SET TASKS.
1. In the smart grid passage, reproduce the text between "Investigating the Potential" and "country to country.", inclusive, substituting "member countries" for "member states".
2. Check each statement against the smart grid passage. Answer yes or no, and quote the words that decide it.
(a) Integrating renewable energy generation is a higher priority for developing countries than for developed countries.
(b) Experiences from other developed and emerging economies should always be applied directly.
(c) Improving revenue collection is among the main drivers for smart grid development in developing economies.

DOCUMENT PASSAGE.
-=-=-

Revenue losses due to non-technical losses such as power theft

Full transparency and distribution level and automated loss prevention.

Overall, this brief overview of smart grid technologies in developing countries shows that while there is a potential for smart grid development, projects implemented in developing countries need to be planned and assessed carefully. This is because different countries will have different expectations and requirements from smart grid technologies. Especially in developing countries, it should be ensured that the roll out of smart grid technologies is tailored to the needs of the electricity network in question, so as to prevent ineffective investments of already limited capital. The studies reviewed in this section indicate that the main drivers for smart grid development in developing economies are reliability and efficiency improvements, as well as improving revenue collection. The integration of renewable energy generation, as well as opening new markets and increasing customer flexibility are much less of a priority for developing countries than they are for developed countries. Therefore, the needs of developing countries might well be met with a different layout of smart grid technologies than those often implemented in developed countries.

Investigating the Potential for Smart Grids in West Africa

Most studies seem to agree that there is a potential for smart grid technologies in the power grid. However, it is often emphasised that the demands for a smart grid system in West African countries will be different to those in most developed countries.[14]Therefore, it is important to develop a smart grid road map tailored to the needs of the region. It may be useful to consider experiences and lessons learned from other developed and emerging economies, however, these should not always be directly applied.[15] Furthermore, it should be kept in mind that even amongst the member states of the West African Power Pool (WAPP) there is a large range of electrification statuses and advances in grid development. Therefore, smart grid needs may further differ from country to country.

-=-=-

DATASET ROWS.
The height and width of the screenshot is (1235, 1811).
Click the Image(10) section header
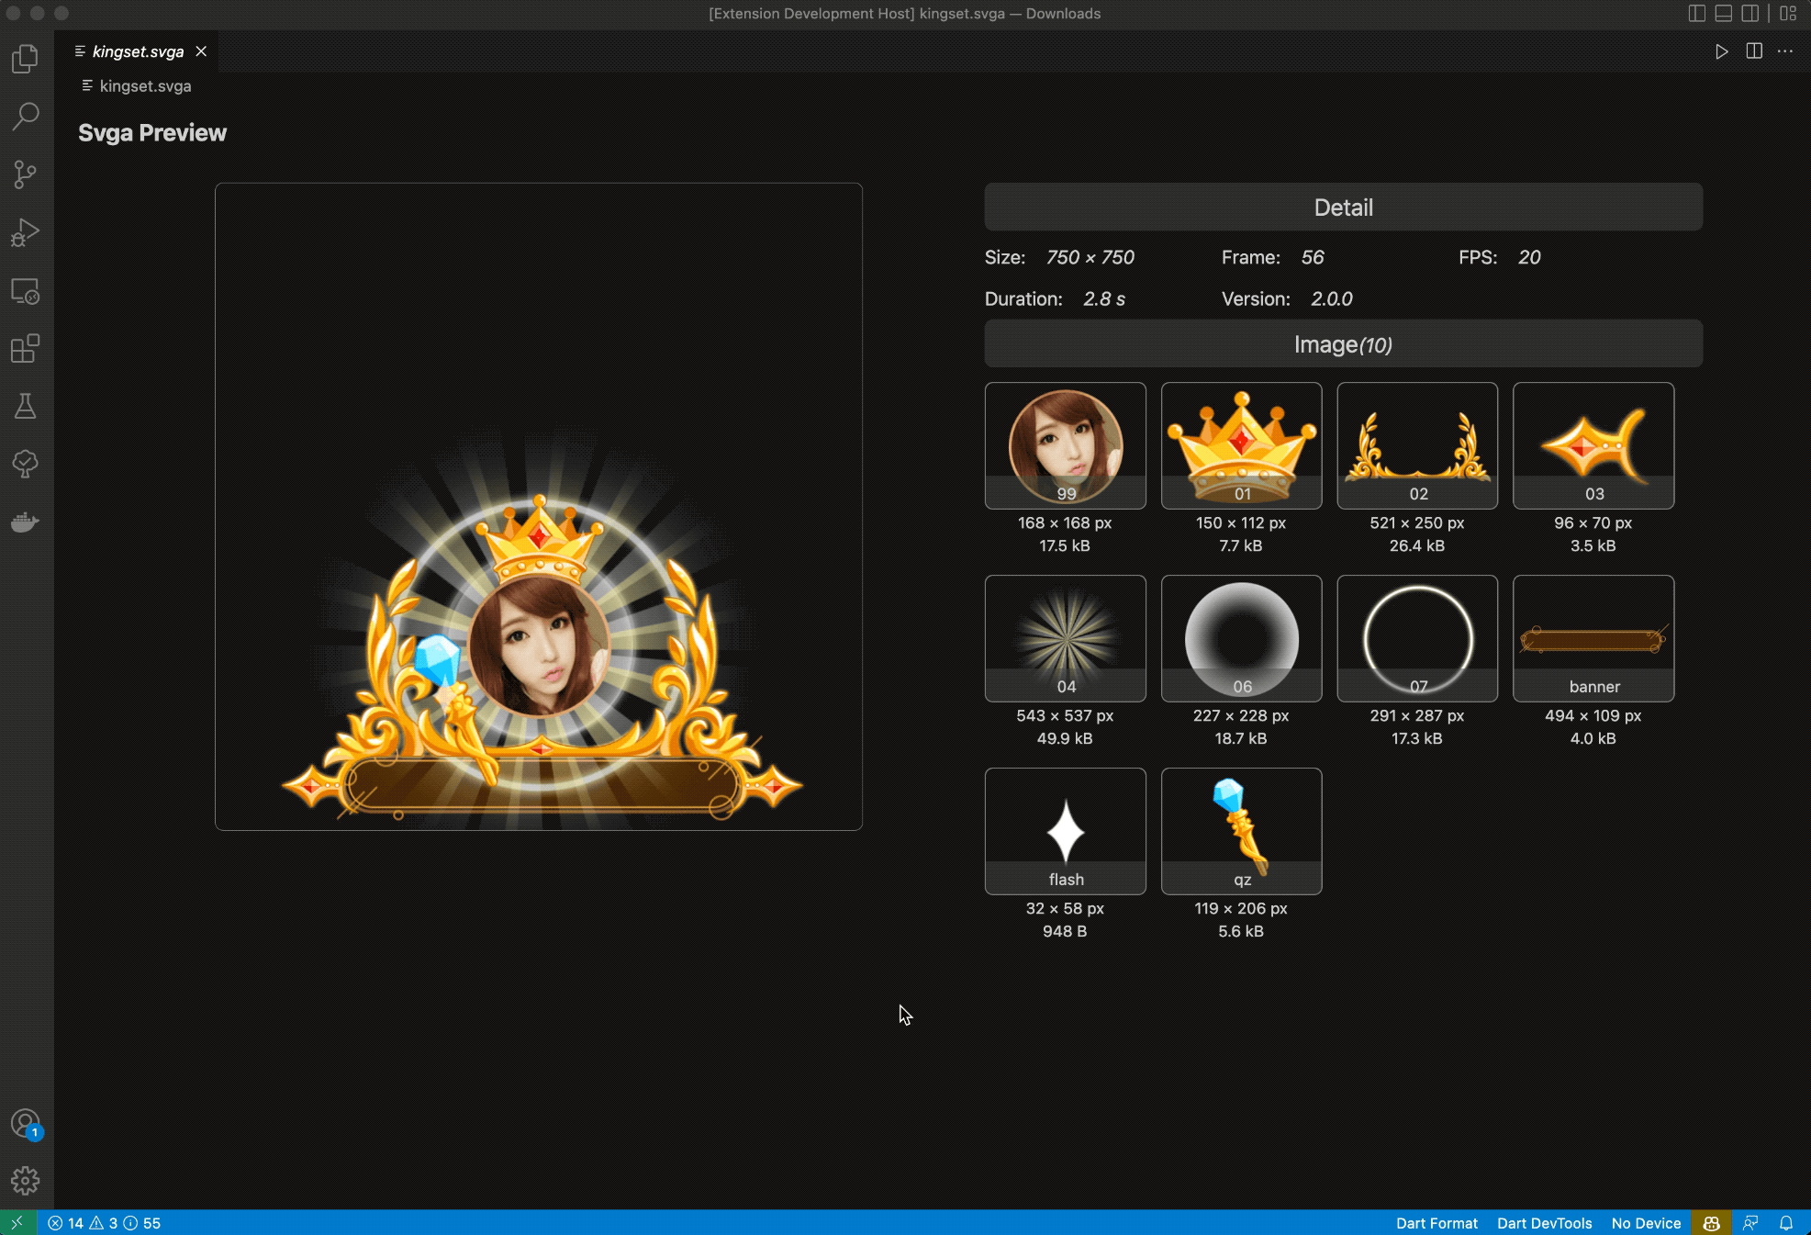tap(1343, 344)
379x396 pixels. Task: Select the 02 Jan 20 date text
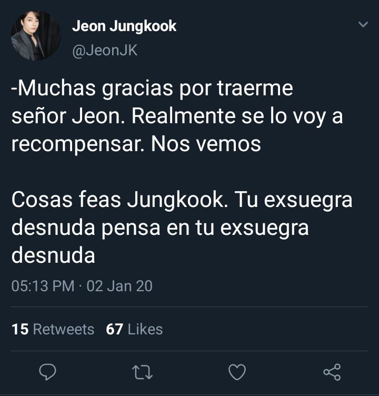pyautogui.click(x=119, y=286)
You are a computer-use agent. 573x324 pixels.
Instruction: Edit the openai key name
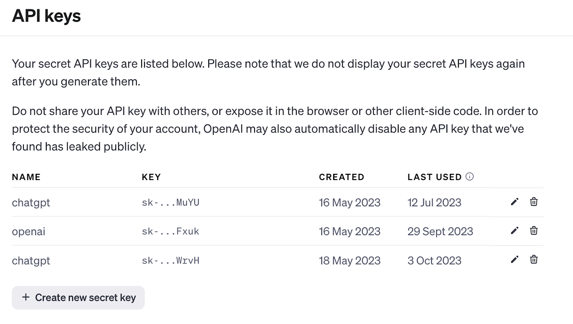514,230
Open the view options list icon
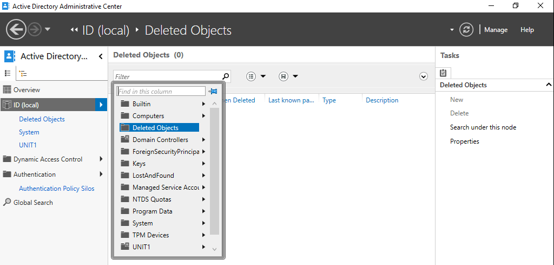This screenshot has width=554, height=265. pos(252,76)
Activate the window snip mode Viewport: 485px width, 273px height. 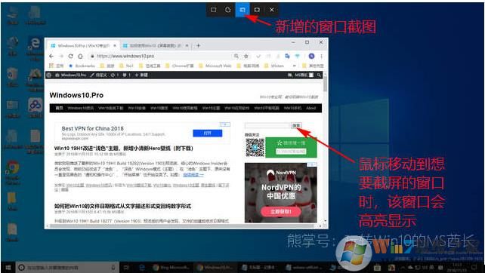[x=243, y=10]
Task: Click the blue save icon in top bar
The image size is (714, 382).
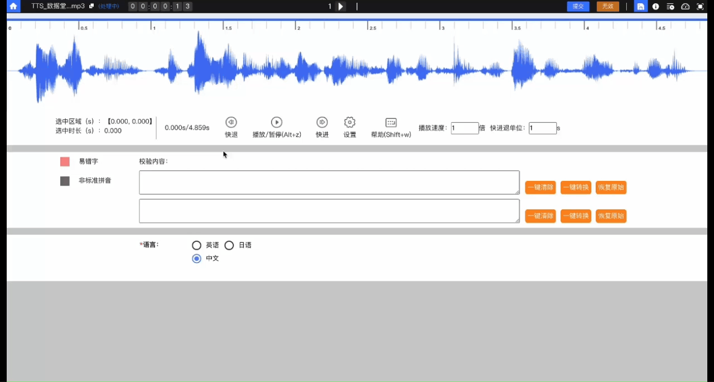Action: point(641,7)
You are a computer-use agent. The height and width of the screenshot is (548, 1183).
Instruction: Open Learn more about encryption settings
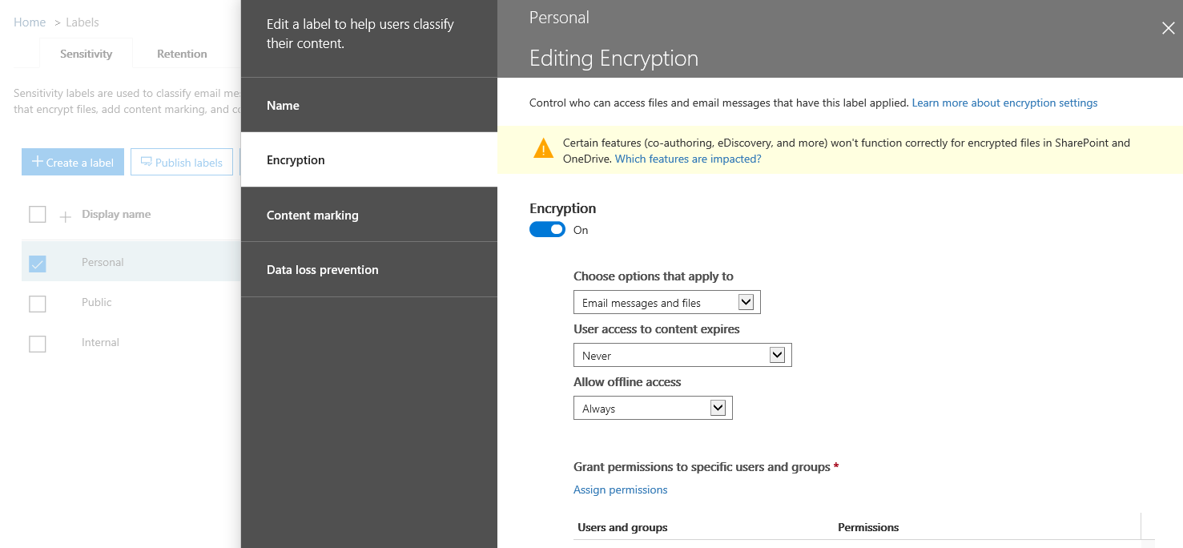(1004, 103)
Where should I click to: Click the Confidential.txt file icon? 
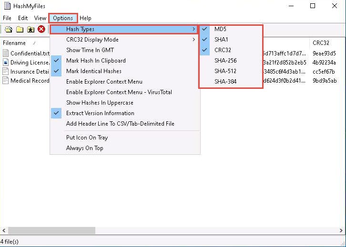[x=6, y=54]
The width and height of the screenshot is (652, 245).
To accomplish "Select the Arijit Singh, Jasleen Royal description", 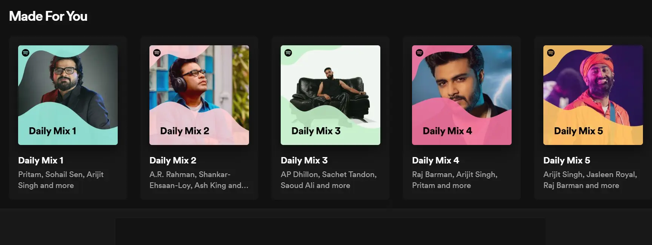I will coord(590,180).
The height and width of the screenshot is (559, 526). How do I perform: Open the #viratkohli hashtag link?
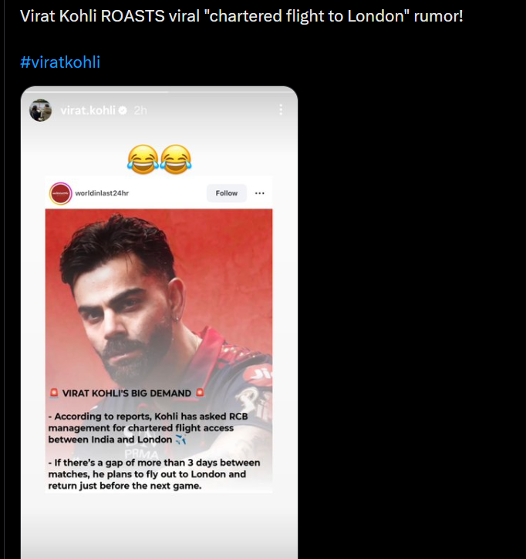pyautogui.click(x=60, y=62)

-=-=-

SOLUTIONS FOR EACH TASK.
1.
Investigating the Potential for Smart Grids in West Africa

Most studies seem to agree that there is a potential for smart grid technologies in the power grid. However, it is often emphasised that the demands for a smart grid system in West African countries will be different to those in most developed countries.[14]Therefore, it is important to develop a smart grid road map tailored to the needs of the region. It may be useful to consider experiences and lessons learned from other developed and emerging economies, however, these should not always be directly applied.[15] Furthermore, it should be kept in mind that even amongst the member countries of the West African Power Pool (WAPP) there is a large range of electrification statuses and advances in grid development. Therefore, smart grid needs may further differ from country to country.

2.
(a) No: "The integration of renewable energy generation, as well as opening new markets and increasing customer flexibility are much less of a priority for developing countries than they are for developed countries."
(b) No: "these should not always be directly applied."
(c) Yes: "the main drivers for smart grid development in developing economies are reliability and efficiency improvements, as well as improving revenue collection."